Brasil busca apoio político financiando etanol na África
7 de outubro de 2010

Diplomatas e técnicos brasileiros entregam hoje ao governo do Senegal sugestões de projetos de produção de biocombustíveis no país da costa ocidental africana.

É o oitavo estudo do tipo produzido sob o memorando de cooperação no setor assinado entre Brasil e EUA em 2007. O primeiro para a África -os demais foram feitos para países da América Central e do Caribe. A iniciativa visa aumentar a penetração econômica e política do Brasil.

O Itamaraty já formalizou interesse em assumir a direção-geral da FAO (órgão da ONU para agricultura e alimentação), cargo que desde 1994 é ocupado pelo senegalês Jacques Diouf e que ficará vago no ano que vem.

Ter boas relações com países africanos no setor agrícola ajudaria a angariar votos para esse projeto.

Em longo prazo, argumentam os governos de Brasil e EUA, o programa contribuirá para tornar o álcool combustível uma commodity -um produto com normas internacionais homogêneas e consumidores e acesso a mercados assegurados.

A produção de álcool pelos africanos teria garantia de acesso livre aos mercados norte-americano, brasileiro e europeu.

"A gente acha que deve compartilhar essa tecnologia para impulsionar o desenvolvimento deles. É bondade? Mais ou menos, porque quanto mais produtor de etanol tiver, melhor", disse o embaixador André Amado, subsecretário-geral de Energia e Alta Tecnologia do Itamaraty.
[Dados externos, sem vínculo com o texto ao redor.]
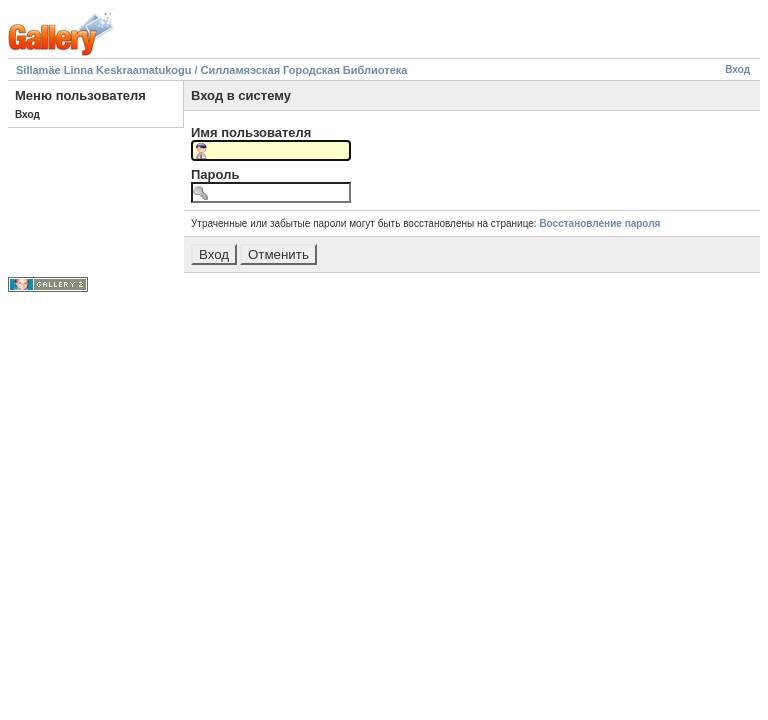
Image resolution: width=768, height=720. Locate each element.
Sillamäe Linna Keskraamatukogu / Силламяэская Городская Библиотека (211, 70)
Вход (737, 69)
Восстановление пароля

Amado embarcou para Dacar (capital do Senegal) de Washington, onde discutiu com o BID (Banco Interamericano de Desenvolvimento) o financiamento da segunda etapa do programa em El Salvador e na República Dominicana, na América Central.

Brasil e EUA já investiram cerca de US$ 5 milhões no programa. No caso do Senegal, o estudo de viabilidade foi pago integralmente pelo governo brasileiro -custou R$ 700 mil.

BATEÇÃO DE PORTA - O documento sugere quatro projetos de biodiesel e um de álcool de cana. Foi feito, como os demais, pela FGV, com assessoria da Embrapa (Empresa Brasileira de Pesquisa Agropecuária) e do Pnuma (programa da ONU para o ambiente).

O processo é demorado. Depois que o país anfitrião decide quais projetos levar adiante, é feito o estudo detalhado, a um custo médio de US$ 2 milhões. Na fase de implementação, o Brasil acredita que estará bem colocado para competir pela exportação de equipamentos e serviços (a construção das usinas).

"Começa então a bateção de porta. Os projetos têm que ser levados às agências de financiamento, incluindo o BNDES", disse Amado.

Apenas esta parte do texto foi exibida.